Hay decisiones de gobierno que no sólo definen una administración, sino que su impacto deja huella en la vida cotidiana de millones de personas. La reciente aprobación de la Ley General de Aguas por parte del oficialismo es una de ellas. No estamos ante un trámite legislativo más; estamos frente a un cambio profundo que inicia la extinción de la propiedad privada en México.

Lo digo con claridad: esta ley abre la puerta a un modelo de control que concentra desde el Estado decisiones que afectan cada pozo, cada parcela, cada industria y cada hogar. Morena ha querido vestir esta iniciativa con un discurso de justicia hídrica, pero en los hechos lo que aprobaron es un mecanismo que reduce la autonomía de los estados y elimina la certeza jurídica de quienes dependen del agua todos los días y producen lo que consumimos.

### Datos
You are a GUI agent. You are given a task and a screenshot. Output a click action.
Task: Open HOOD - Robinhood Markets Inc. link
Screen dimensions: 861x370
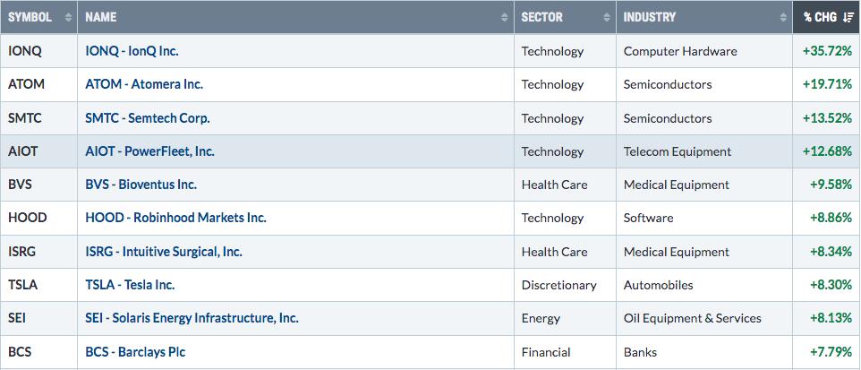click(x=175, y=218)
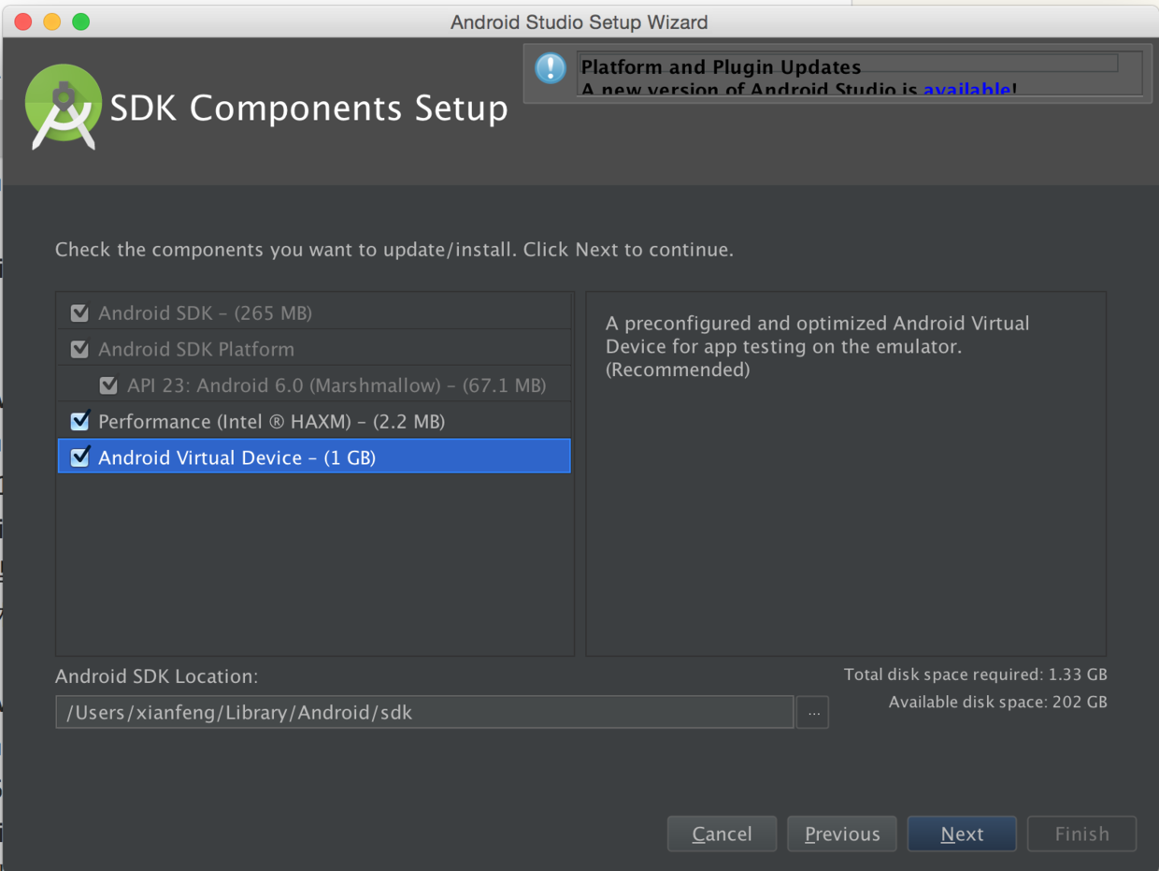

### Trabajo por hacer
A – Indica si cada afirmación concuerda con el texto sobre la Ley General de Aguas y cita las palabras del texto que lo deciden: (i) la aprobación de la ley es un trámite legislativo más; (ii) la ley reduce la autonomía de los estados; (iii) Morena presentó la iniciativa con un discurso de justicia hídrica.
B – Prosigue el texto sobre la Ley General de Aguas a partir de su última oración.
Los datos son material aparte del texto sobre la Ley General de Aguas.

### Respuestas esperadas
A –
(i) No: "No estamos ante un trámite legislativo más".
(ii) Sí: "reduce la autonomía de los estados".
(iii) Sí: "Morena ha querido vestir esta iniciativa con un discurso de justicia hídrica".

B –
Y lo más delicado es que lo hacen sin sustento técnico y sin presupuesto. Sin escuchar a los directamente interesados, con prisas y con soberbia. La propia propuesta reconoce que la Conagua no cuenta con personal suficiente ni recursos materiales para asumir el nuevo diseño. Aun así, le entregan el control total. Es cargarle en la espalda responsabilidades a una institución que ya hoy no puede atender lo que tiene enfrente.

Cuando se habla de agua, no hablamos de un asunto abstracto. Hablamos de productores que han cuidado sus pozos durante generaciones, de familias que heredaron derechos que hoy forman parte de su patrimonio, de industrias que planifican inversiones a diez o veinte años, y de municipios que cada día se enfrentan a redes viejas, fugas y desabasto. Convertir todo esto en un permiso renovable y discrecional, administrado desde un cubículo en la Ciudad de México, es desconocer por completo la realidad del país y una irresponsabilidad fatal.

Lo que Morena aprobó, además, elimina la posibilidad de transmitir derechos del agua de manera directa. Antes, estos derechos podían heredarse, venderse o ajustarse conforme a la actividad agrícola. Ahora, las concesiones dejan de ser patrimonio y se transforman en permisos vulnerables, condicionados, frágiles. Con esta decisión, más de dos millones de productores agrícolas pierden la seguridad que, durante décadas, les permitió sostener su actividad y planear a futuro.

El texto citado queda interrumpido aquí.